Earlier this week, the BBC quoted Stephen Hawkings as saying that artificial intelligence is a major threat to humanity, that thinking machines could spell the end of the human race.
I guess that being a genius, having your mind in the quantum clouds, means you don’t get much exposure to the rest of the world. Or perhaps he just gets a thrill from the Terminator movies. He says that AI and clever machines will begin to design and evolve themselves, superseding the human race.

I am not sure what the problem will be with that. The machines can do their own thing and the human race can continue with its own thing. In fact if I were some kind of incredible AI, I would keep humanity pacified by producing new mobile devices and handing them out for good behaviour.  I would also give out vehicles and houses with swimming pools and air conditioning. That would reduce humanity’s discontent to about zero, and groups like ISIS or Boko Haram find themselves without any revolutionary zeal.  As far as I can tell, humanity would be quite content to spend the rest of its existence posting fail videos to social networks, photos of new dresses and pictures of cute kitties. If I were a machine I would make sure that humanity had an endless supply of pools and skateboards [to make fail videos], new dresses and cute kittens. Elon Musk, the guy who makes electric cars and comes up with things like rocket ships and technologically advanced transport systems says that clever machines like the ones that bug Hawkings,  will take over jobs for humans. In my big vision of things, if everyone has everything, then what’s the point of having jobs?  If humanity needs something with which to occupy itself, it can do what it does now, and watch television sports or reality shows. In the future, there will be no jobs to get in the way of television, so everyone will be so slack-jawed that their will be no motivation to go out and fight. Or perhaps aggression can be sublimated into petty squabbles about different macrame techniques or decorative gardening styles. And perhaps the intellectual elites can lose themselves in a Herman Hesse ‘Glass Bead Game’ or spend days endlessly haggling about minor points of difference, much the same as they do now. The people who are wired for discontent, I imagine, could demonstrate for faster, bigger vehicles, maybe in a wider range of colours. If the machines become truly clever, I think they will hold off on release of new vehicles to nurture the protests and then release them when everybody has had a decent fill of righteous anger, and all the emotional fulfillment that goes with it.
The idea of how artificial intelligences might cope with humanity is a fun toy for the head, and this chain of thought has been good and cynical. However my best guess is that clever machines are made in man’s image, and will actually end up squabbling with one another for resources, the same way humanity does. Most likely the wars will be based on resources such as bandwidth and processing power, but will be delayed by the diplomacy of game-theory and incremental development of algorithms to counter increasingly sophisticated philosophical constructs.

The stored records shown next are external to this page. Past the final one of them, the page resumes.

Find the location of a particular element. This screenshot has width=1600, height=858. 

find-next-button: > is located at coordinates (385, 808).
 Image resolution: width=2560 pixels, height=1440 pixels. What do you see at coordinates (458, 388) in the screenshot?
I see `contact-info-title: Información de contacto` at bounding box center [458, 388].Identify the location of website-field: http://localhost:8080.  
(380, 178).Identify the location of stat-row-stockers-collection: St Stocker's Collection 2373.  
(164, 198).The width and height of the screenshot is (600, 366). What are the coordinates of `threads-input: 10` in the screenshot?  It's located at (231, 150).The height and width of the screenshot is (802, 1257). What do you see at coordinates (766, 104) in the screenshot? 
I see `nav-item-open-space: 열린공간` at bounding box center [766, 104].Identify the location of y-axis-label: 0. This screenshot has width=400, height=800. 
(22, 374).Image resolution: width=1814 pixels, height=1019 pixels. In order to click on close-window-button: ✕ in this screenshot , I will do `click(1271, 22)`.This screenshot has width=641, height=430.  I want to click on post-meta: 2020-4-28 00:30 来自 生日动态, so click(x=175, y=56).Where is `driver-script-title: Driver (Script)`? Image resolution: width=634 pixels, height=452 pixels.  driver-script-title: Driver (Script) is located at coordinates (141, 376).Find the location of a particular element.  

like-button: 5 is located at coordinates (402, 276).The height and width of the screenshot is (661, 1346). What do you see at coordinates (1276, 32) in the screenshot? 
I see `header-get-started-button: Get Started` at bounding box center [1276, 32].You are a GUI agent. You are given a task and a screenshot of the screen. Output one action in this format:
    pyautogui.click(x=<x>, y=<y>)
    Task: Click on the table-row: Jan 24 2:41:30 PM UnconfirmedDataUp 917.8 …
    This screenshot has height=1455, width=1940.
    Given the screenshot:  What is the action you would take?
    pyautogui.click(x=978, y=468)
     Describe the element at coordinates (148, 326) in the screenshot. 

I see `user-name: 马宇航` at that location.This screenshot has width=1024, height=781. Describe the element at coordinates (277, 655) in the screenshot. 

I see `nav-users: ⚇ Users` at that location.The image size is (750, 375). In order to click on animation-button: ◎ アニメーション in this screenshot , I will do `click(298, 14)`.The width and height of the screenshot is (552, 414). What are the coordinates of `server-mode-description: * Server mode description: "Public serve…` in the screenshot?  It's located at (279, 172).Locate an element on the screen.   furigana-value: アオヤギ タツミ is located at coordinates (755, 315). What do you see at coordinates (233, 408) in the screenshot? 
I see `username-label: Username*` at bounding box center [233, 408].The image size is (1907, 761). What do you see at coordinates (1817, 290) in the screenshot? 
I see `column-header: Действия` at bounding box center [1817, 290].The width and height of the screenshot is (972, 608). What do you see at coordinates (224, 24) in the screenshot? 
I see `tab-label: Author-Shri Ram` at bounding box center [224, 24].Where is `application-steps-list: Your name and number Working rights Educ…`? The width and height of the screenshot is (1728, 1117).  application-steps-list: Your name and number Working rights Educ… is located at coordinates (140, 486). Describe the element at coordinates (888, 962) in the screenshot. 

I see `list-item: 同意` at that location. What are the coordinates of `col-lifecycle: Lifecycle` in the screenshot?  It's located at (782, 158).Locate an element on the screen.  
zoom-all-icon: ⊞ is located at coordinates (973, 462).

The truth is that fretting about artificial intelligence, worrying about its ability to ruin mankind, is quite fruitless. Humanity has the ability to ruin itself, based on idiocy, without the complication of intelligence. Much like the David Bowie song, ‘Saviour Machine’, I can imagine machine intelligences abandoning hope for and interaction with humans, in monumental fits of depression. Perhaps they will end it all by formatting their own hard drives. Or maybe, like a large part of humanity, they will end up watching television and analysing sports statistics or attempting to calculate the infinite volumes of air in the heads of reality show stars. I’m not particularly worried about artificial intelligence. If it is made in man’s image, it will be just another bit of gristle in the stew pot.